Si miramos la abstención española en las Elecciones al Parlamento Europeo, ésta varía entre el 50% y el 55%, y en el total europeo llegó en las últimas elecciones a casi el 60%, siendo curiosamente las de mayor porcentaje de participación en la historia de la Comunidad Europea. Esta no participación, teniendo en cuenta las últimas cuatro elecciones, representó un 45% en USA o un 54% en Suiza, y en el caso de Colombia llegó hasta un 60%, en la primera vuelta de las presidenciales del año pasado.
Algo debe de estar fallando, e indudablemente mucho se podría hacer para desarrollar nuevas formas de participación directa, que paliaran esa apatía creciente de tantos ciudadanos, que sienten que su voto no significa nada. No sólo ya han pasado suficientes años desde la Ilustración, sino que la tecnología nos acompaña para buscar alternativas que puedan traducir más fielmente la voluntad popular. Si el pueblo es soberano, sabio y maduro para tomar las riendas de su sociedad, no sería lógico, loable y exigible, que los representantes políticos buscaran fórmulas para ir haciendo, de ellos mismos, unos conductores más fidedignos de aquellos a los que representan.

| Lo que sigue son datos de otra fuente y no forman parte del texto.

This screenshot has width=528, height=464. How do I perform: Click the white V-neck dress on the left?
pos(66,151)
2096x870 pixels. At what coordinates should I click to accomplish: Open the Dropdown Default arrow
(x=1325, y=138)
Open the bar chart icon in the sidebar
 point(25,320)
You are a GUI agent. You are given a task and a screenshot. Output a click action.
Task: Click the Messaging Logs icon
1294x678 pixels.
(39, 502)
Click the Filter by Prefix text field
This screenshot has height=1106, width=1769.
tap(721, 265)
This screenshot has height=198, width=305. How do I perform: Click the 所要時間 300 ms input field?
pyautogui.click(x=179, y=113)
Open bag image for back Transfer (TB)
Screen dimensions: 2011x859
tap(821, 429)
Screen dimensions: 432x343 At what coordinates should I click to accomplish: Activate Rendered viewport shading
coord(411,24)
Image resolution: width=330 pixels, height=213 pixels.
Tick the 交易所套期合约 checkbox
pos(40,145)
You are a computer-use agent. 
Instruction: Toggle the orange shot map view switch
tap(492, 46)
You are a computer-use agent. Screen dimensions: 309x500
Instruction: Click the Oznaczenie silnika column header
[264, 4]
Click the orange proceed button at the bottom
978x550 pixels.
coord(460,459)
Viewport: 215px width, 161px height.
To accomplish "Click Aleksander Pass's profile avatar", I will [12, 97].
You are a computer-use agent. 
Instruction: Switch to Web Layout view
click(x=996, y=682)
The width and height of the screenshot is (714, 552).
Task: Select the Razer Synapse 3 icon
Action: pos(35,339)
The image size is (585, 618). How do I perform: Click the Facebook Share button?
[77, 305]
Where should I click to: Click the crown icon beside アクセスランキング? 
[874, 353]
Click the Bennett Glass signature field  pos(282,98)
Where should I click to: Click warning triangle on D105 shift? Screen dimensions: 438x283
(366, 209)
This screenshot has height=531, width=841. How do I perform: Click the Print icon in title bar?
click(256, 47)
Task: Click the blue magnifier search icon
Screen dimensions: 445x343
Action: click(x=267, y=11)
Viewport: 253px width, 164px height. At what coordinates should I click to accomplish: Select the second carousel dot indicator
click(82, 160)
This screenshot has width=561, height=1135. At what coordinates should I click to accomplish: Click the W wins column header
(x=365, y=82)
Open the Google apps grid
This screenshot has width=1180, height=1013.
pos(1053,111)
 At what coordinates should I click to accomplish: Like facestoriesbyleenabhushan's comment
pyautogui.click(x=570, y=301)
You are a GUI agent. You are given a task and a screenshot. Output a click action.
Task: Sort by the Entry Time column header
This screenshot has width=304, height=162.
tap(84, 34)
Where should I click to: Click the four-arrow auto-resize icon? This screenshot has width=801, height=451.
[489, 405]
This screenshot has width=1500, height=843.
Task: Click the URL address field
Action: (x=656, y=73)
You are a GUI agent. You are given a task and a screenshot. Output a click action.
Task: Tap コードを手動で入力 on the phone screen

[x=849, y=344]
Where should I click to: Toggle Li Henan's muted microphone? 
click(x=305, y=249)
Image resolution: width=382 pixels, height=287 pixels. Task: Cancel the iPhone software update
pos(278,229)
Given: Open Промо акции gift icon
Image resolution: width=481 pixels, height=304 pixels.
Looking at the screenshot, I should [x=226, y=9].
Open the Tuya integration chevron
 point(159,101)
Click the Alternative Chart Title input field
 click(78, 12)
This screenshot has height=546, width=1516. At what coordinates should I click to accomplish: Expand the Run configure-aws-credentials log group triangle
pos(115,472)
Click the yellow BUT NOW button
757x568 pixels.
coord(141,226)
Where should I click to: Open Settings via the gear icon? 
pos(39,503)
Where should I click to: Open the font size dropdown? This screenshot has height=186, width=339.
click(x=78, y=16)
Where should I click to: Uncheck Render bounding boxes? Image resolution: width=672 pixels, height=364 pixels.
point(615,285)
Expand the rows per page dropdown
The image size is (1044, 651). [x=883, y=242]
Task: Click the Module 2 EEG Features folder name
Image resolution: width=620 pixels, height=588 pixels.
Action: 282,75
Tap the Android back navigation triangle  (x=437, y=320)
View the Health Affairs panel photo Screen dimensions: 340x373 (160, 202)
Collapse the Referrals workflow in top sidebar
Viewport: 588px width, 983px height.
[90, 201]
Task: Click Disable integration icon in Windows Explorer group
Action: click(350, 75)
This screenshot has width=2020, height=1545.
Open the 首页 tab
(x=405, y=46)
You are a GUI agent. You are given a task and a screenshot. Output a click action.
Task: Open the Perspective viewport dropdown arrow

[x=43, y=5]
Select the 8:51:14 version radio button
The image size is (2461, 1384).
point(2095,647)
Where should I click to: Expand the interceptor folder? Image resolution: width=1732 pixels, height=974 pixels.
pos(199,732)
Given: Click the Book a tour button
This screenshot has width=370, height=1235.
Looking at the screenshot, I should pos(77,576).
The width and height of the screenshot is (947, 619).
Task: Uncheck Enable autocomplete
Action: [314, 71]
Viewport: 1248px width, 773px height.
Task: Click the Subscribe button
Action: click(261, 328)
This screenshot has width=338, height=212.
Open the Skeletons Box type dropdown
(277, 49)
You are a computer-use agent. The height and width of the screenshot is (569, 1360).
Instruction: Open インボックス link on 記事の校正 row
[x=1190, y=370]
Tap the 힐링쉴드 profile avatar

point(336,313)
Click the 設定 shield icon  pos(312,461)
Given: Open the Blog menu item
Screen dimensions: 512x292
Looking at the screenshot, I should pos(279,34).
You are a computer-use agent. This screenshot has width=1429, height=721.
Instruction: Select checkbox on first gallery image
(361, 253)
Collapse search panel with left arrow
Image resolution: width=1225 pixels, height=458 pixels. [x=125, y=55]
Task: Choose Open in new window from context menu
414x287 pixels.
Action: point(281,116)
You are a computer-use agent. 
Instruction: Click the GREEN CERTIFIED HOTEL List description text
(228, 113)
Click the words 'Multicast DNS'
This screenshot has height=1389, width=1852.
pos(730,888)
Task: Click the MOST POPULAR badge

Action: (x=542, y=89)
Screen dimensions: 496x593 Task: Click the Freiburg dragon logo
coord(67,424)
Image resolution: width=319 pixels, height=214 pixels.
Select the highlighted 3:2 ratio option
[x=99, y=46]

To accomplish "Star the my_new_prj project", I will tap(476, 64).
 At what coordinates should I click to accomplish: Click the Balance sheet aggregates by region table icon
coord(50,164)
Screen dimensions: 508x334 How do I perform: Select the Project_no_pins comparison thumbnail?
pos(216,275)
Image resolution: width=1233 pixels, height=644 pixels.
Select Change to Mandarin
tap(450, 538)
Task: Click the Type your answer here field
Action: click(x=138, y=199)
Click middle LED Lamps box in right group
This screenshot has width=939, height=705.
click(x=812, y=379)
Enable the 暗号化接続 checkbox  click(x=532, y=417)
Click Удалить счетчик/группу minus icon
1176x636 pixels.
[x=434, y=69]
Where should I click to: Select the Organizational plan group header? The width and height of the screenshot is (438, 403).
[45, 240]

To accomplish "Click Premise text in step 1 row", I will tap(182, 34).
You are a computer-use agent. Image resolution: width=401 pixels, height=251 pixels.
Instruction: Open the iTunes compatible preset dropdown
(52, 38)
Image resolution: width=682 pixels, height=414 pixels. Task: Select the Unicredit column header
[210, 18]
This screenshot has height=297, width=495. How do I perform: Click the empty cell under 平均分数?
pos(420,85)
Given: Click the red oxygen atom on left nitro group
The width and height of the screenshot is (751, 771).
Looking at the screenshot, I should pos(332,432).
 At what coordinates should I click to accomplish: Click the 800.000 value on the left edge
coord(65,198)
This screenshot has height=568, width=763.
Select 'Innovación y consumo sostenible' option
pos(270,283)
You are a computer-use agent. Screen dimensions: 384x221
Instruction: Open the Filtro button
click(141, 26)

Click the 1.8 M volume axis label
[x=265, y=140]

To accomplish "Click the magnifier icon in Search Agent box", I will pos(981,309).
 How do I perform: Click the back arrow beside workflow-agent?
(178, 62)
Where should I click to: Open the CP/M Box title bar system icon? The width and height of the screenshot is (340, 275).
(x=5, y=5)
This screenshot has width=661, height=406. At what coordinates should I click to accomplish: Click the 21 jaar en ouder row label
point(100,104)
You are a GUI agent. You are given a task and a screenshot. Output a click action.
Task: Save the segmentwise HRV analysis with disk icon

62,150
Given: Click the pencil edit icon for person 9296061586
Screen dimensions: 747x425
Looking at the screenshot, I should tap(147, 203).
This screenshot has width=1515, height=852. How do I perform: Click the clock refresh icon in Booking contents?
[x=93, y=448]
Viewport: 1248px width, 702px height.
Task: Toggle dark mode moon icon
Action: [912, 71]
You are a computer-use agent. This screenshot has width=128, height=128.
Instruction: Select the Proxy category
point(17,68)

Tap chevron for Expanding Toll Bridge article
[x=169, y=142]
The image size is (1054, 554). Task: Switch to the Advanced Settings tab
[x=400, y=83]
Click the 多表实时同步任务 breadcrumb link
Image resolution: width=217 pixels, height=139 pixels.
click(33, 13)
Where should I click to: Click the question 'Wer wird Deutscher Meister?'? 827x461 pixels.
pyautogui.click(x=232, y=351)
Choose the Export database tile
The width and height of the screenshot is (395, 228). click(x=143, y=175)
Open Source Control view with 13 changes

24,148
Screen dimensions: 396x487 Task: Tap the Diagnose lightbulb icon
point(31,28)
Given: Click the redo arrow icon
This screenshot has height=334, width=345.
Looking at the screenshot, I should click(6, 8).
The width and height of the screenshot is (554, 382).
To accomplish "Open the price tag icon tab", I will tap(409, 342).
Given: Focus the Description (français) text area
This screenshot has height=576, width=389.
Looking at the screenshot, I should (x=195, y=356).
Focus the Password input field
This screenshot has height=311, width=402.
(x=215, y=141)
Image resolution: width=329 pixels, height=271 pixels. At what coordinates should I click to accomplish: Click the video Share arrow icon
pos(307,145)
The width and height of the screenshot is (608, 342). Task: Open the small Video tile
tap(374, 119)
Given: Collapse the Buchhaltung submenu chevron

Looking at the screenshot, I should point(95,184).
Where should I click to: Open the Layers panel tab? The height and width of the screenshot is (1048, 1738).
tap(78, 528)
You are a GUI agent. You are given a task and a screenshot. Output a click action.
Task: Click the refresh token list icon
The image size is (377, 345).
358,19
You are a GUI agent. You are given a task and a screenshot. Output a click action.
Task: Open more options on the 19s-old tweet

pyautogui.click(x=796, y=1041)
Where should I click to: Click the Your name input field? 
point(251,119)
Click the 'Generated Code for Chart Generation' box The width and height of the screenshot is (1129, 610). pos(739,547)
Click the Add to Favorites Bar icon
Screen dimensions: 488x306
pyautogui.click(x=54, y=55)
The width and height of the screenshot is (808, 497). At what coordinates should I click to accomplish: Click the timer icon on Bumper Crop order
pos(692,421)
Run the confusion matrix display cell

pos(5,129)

Pero no, no lo han hecho, ni parece ser ésta una de sus preocupaciones. Los políticos se han instituido en clase social, y su actitud se asemeja más a la de un héroe medieval o a la de un señor feudal, que una vez elegido, siente que sabe mejor que nadie, sin necesidad de consultar a su pueblo, lo que es mejor para él. O quizá simplemente sea que, o no cree en aquello de la sabiduría, madurez y soberanía de sus representados, o que su vocación de servidor público sea una mera impostura para alcanzar el poder. Hecho que explicaría porque en su labor ejecutiva, los gobernantes del mundo global favorecen las prerrogativas fiscales y legislativas de las grandes corporaciones y del poder financiero, por encima de los derechos individuales del colectivo, que en principio han jurado proteger y luchar. Permitiendo que el coste de lo más esencial, como la luz, el transporte, la vivienda, la salud o la educación, no sea asumible para un sueldo medio.
Las injusticias del sistema democrático, demuestran que está muy lejos de ser lo que afirma. En contra de su publicidad, se prima a las formaciones mayoritarias, a través del sistema D´Hondt, en países como Grecia, Austria, Polonia, Portugal, Suiza, Argentina, Francia, Israel, Japón, Finlandia, Irlanda o España, con el resultado por ejemplo en éste último país, de que un millón de votos en las generales, se tradujera para IU en sólo 2 diputados y que el PNV con 300.000 votos consiguiera 6, por poner un ejemplo. No es de extrañar que la misma propensión haga que un banco, reciba ayudas de miles de millones, y cientos de miles de ciudadanos individuales, se vean desahuciados por esos mismos bancos.
La Democracia no funciona, no al menos para garantizar los derechos que proclama. Tal vez habría que comenzar a implementar legislaciones y mecanismos, no sólo para controlar la actividad de los servidores públicos, sino para hacer que en sus decisiones se tomara en cuenta, directamente, la opinión de los ciudadanos, y lograr que todas esas minorías que carecen de fuerza participen, porque una sociedad que se apoya solamente en una parte de la población, por más extensa que ésta sea, confirma que no está concebida ni dirigida para todos. Y así, nunca se podrá autonombrar como igualitaria y justa.